Sebab kekuatan iblis hanya dapat dilawan dan dikalahkan bersama dengan Allah Bapa, yang siap sedia bertempur, membela anak-anakNya terhadap si jahat. Allah dalam kasih-Nya memberi daya hidup kepada kita, sehingga kita karena kekuatan Allah lewat Roh KudusNya, mampu terus ber-juang melawan si jahat dengan tetap mengenakan daya-daya hidup dalam Roh, yaitu kasih, sukacita, damai sejahtera, ke-sabaran, kemurahan, kebaikan, kesetiaan, kelemahlembutan. (Gal.5:22-23). 

Allah dalam Roh Kudus tidak hanya memberdayakan hidup kita untuk menyebarkan hidup dan berkat, tetapi juga memimpin kita untuk selalu haus akan kebenaran, dengan  membuang sikap gila hormat, yang dapat mengakibatkan saling mendengki dan dengan demikian hidup dalam dusta dan kekerasan. "Berbahagialah orang yang dianiaya oleh sebab kebenaran karena merekalah yang empunya Kerajaan Surga". Lewat sabda-Nya, Yesus mengajak kita untuk berani menjadi pencinta kebenaran, artinya berkat daya belas kasih yang berasal dari Allah, kita berani menjadi saksi kebenaran, apa pun resikonya.
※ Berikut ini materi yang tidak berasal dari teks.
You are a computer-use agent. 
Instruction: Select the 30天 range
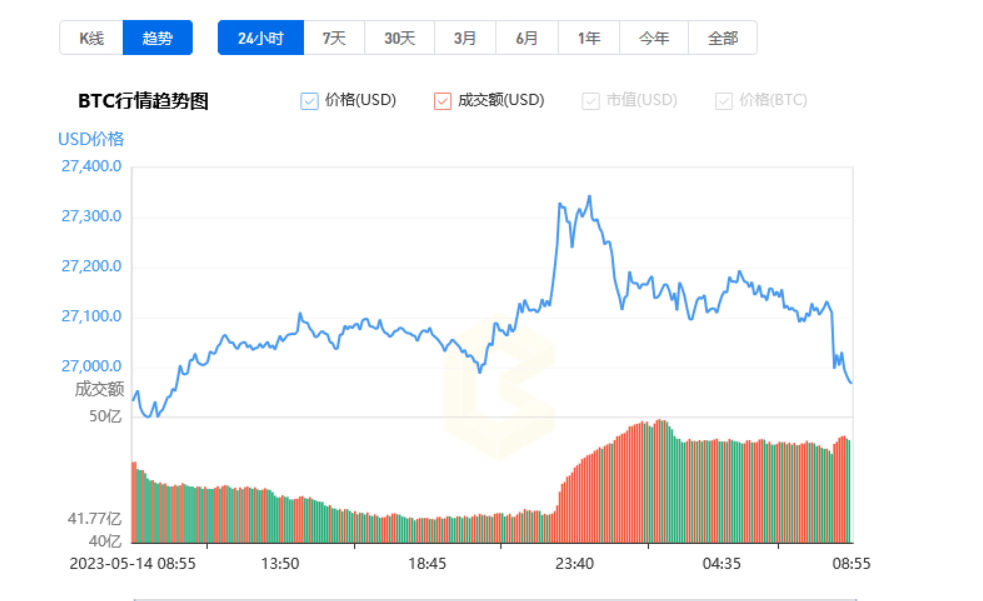397,37
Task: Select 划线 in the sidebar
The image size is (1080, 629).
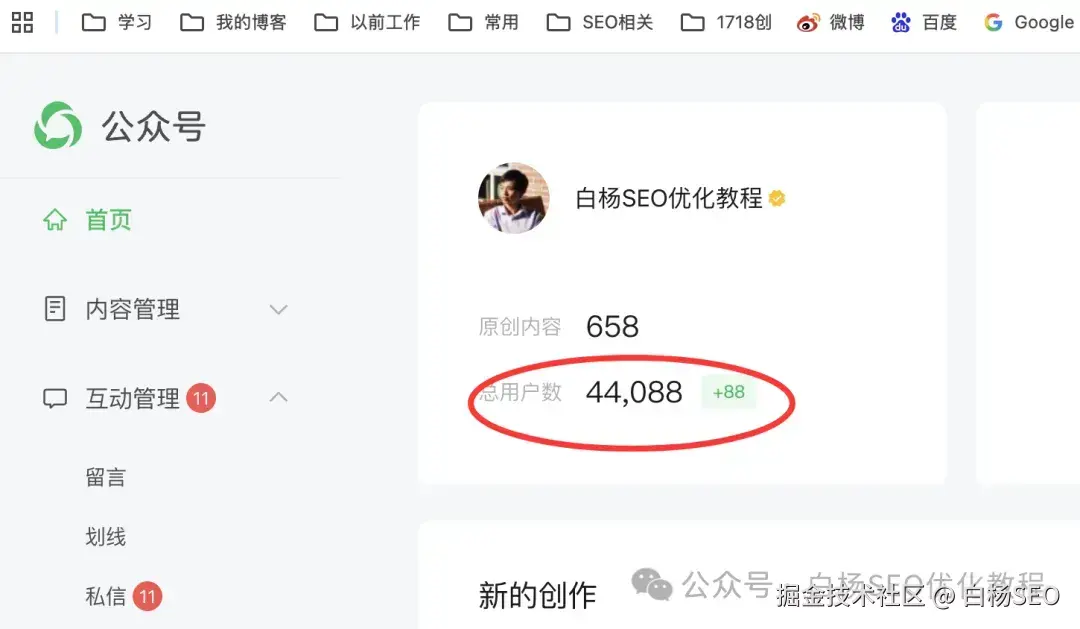Action: 105,537
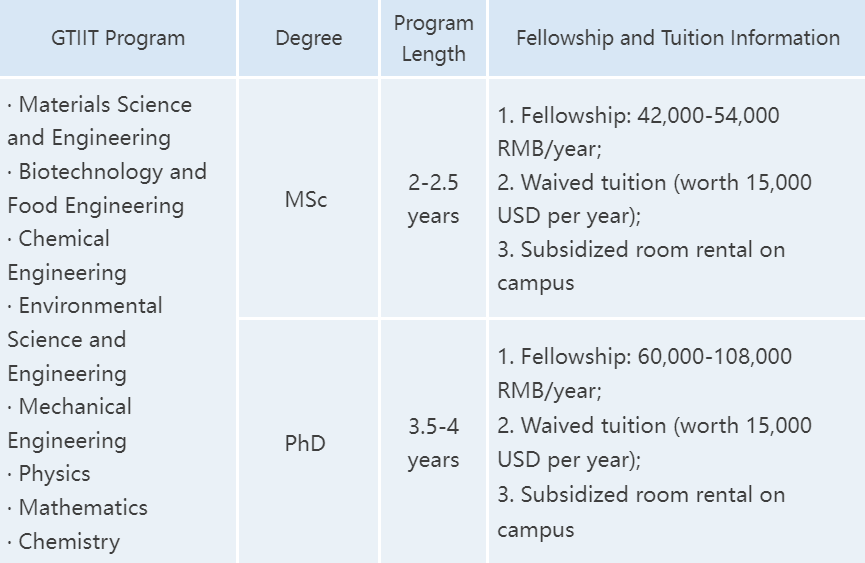Click the Chemical Engineering program entry
865x563 pixels.
click(66, 255)
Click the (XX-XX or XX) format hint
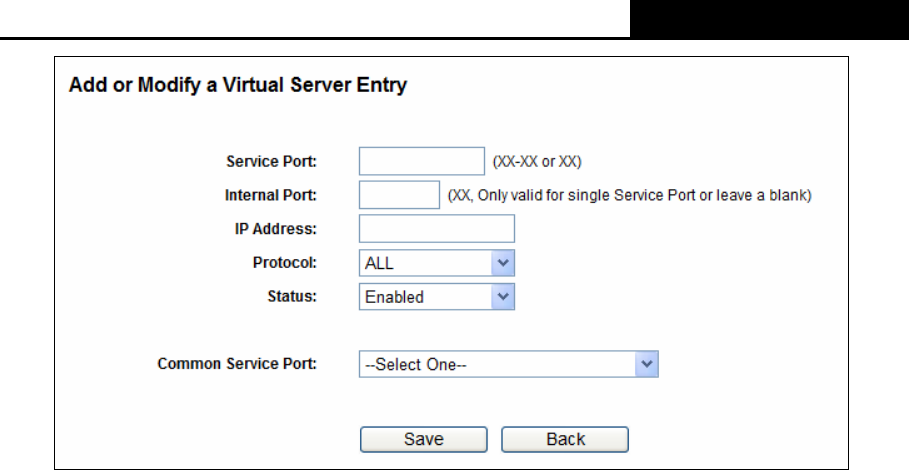 tap(537, 162)
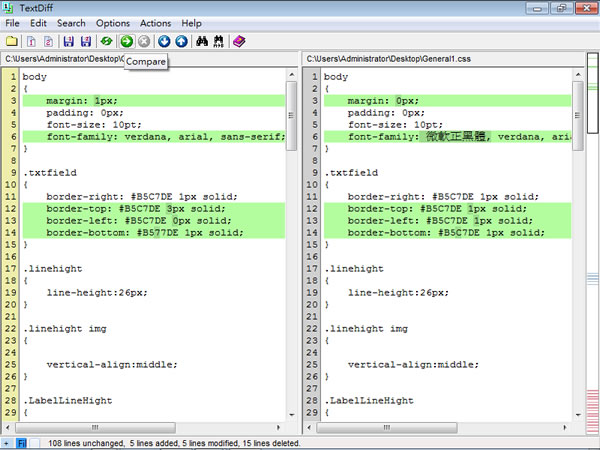Open file 2 using toolbar icon
Image resolution: width=600 pixels, height=450 pixels.
tap(48, 41)
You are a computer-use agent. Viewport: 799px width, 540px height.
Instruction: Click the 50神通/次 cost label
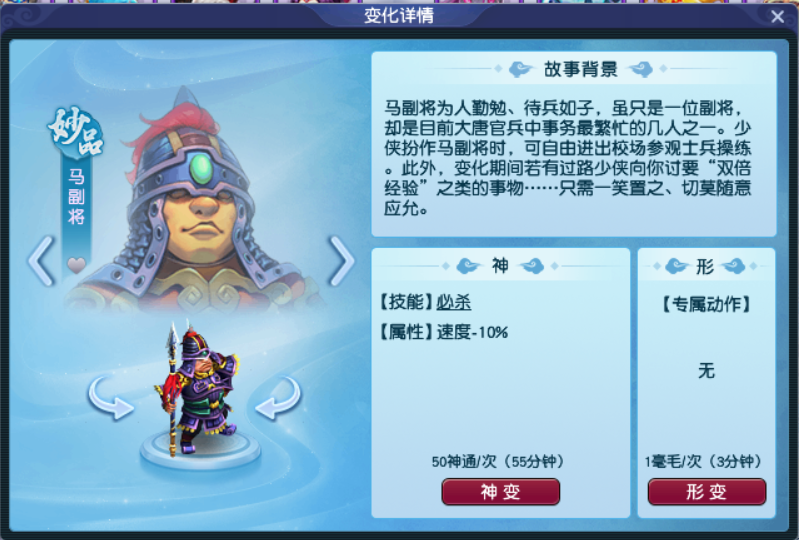click(x=464, y=462)
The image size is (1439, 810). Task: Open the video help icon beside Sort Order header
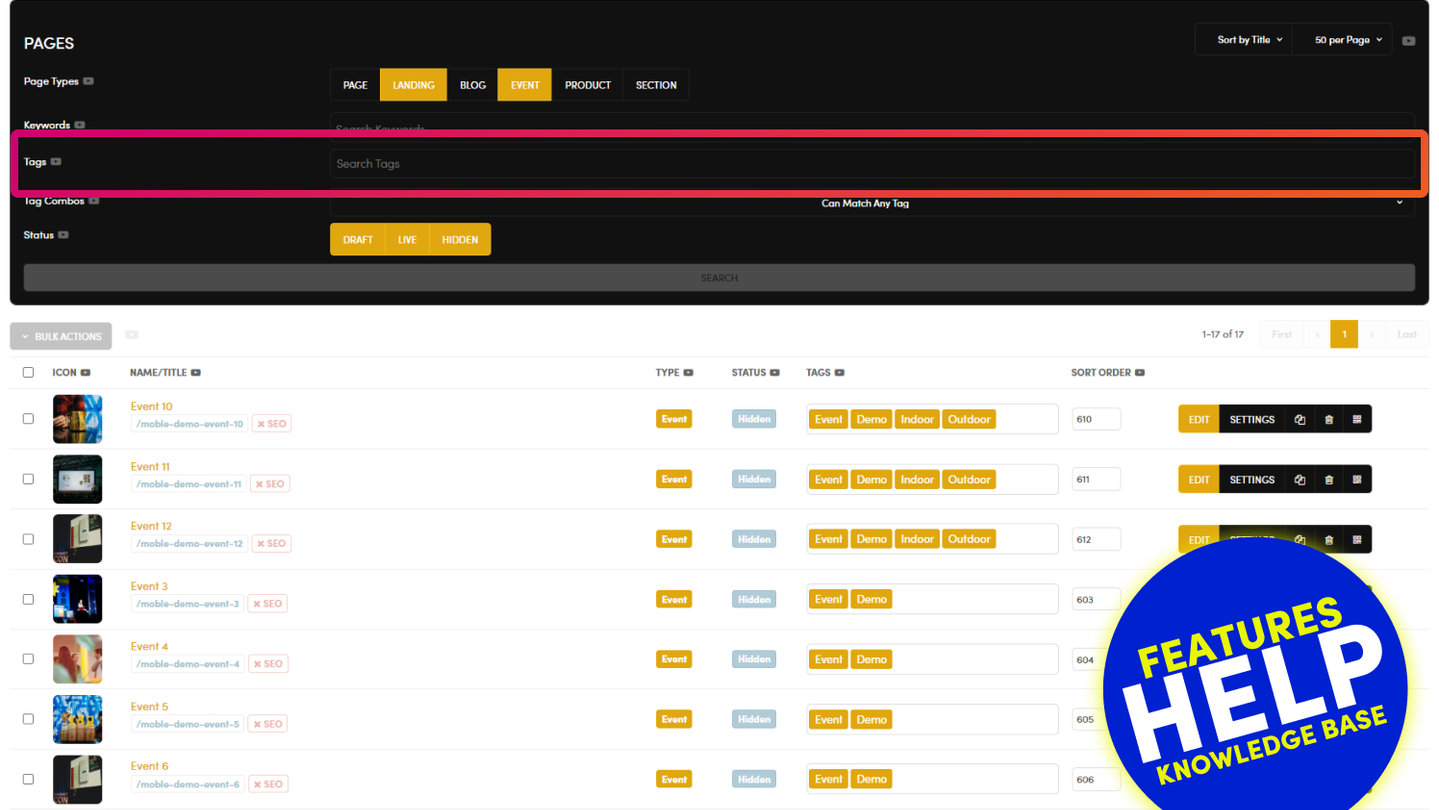1140,373
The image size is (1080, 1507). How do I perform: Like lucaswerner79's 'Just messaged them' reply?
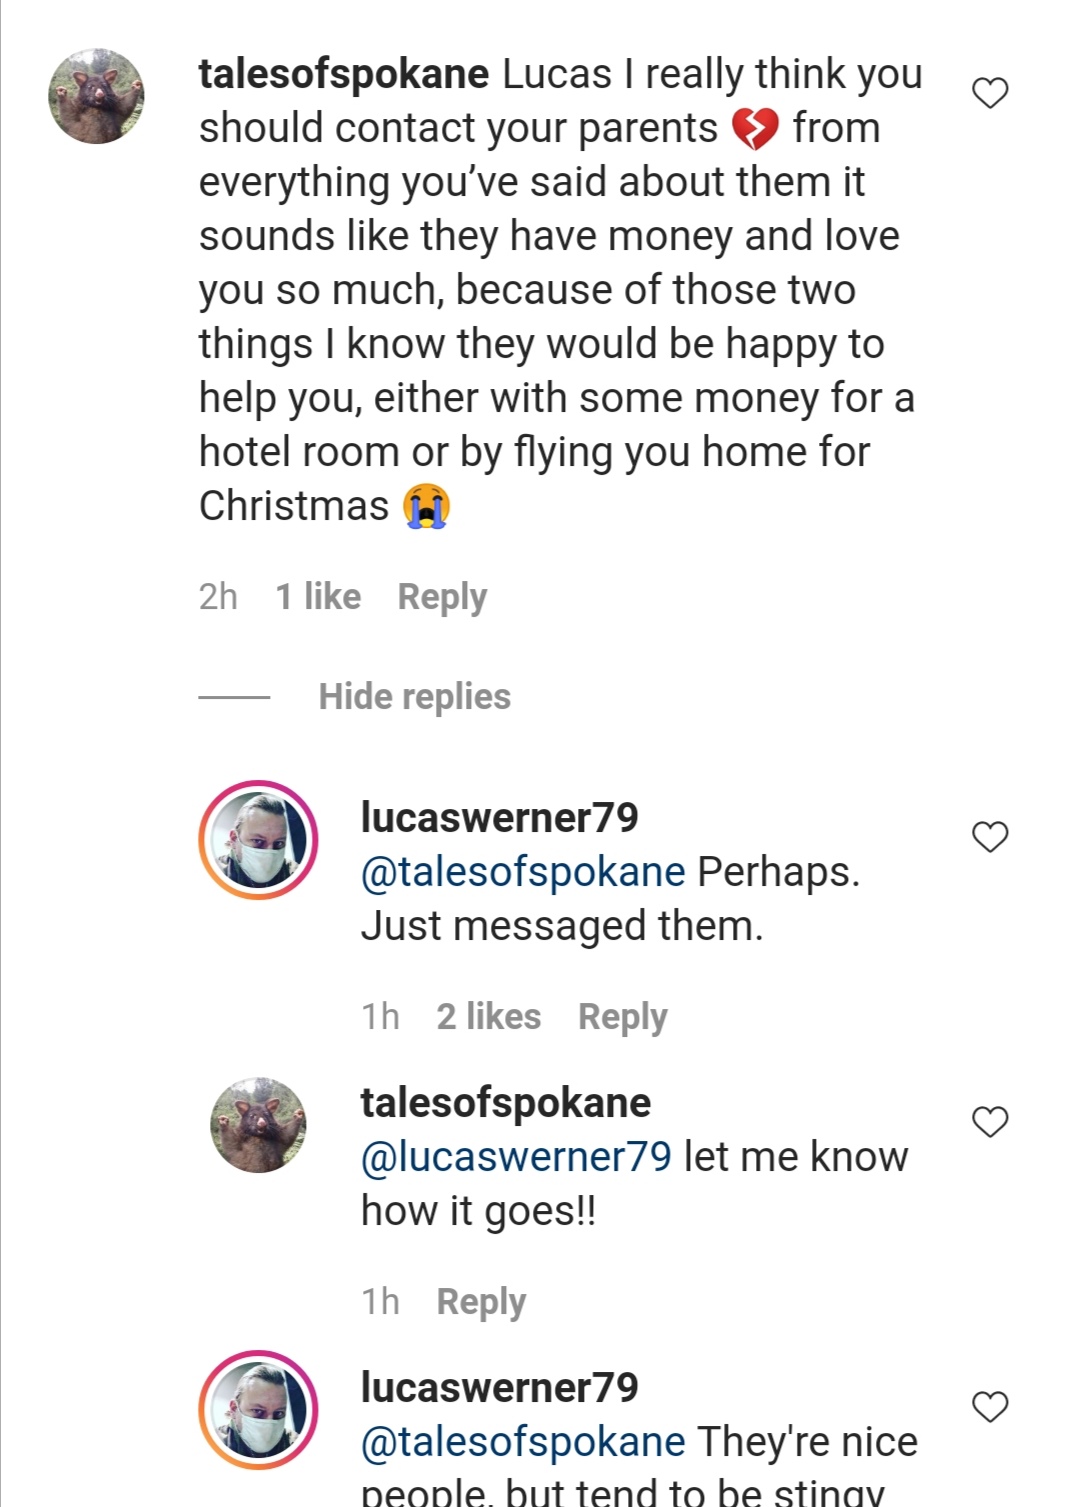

Menjadi pencinta dan saksi kebenaran mau tidak mau akan dituntut untuk menjadi pembela kebenaran yang akan berhadapan dengan kekuatan dusta dan kebohongan.  Dengan sabda "Berbahagialah  kamu jika karena Aku, kamu dicela dan dianiaya dan kepadamu difitnahkan segala yang jahat" (Mat.5:11) Yesus sendiri mengalami perlawanan dusta, seperti yang digambarkan dalam kisah sengsara-Nya. Perlawanan dusta memuncak pada keyakinan bahwa pembela kebenaran diperlakukan sebagai penyesat. Namun Yesus tetap gigih dalam membela kebenaran, membela para pengikut-Nya, membela umat manusia, sekalipun Yesus harus membayar dengan sengsara dan kematian-Nya di salib. Di sinilah sesungguhnya letak kebahagiaan sejati dalam kehidupan kristen. Berani berkoban membela kebenaran karena didasarkan pada pedoman hidup rohani yang  mendalam, berkualitas dan bermakna serta jelas arahnya.  

Saudaraku, bagaimana dengan gambaran dan rencana hidup Anda sendiri sebagai orang Kristen? Apakah arah hidup Anda sudah jelas sebagai pengikut Yesus? (Hd.)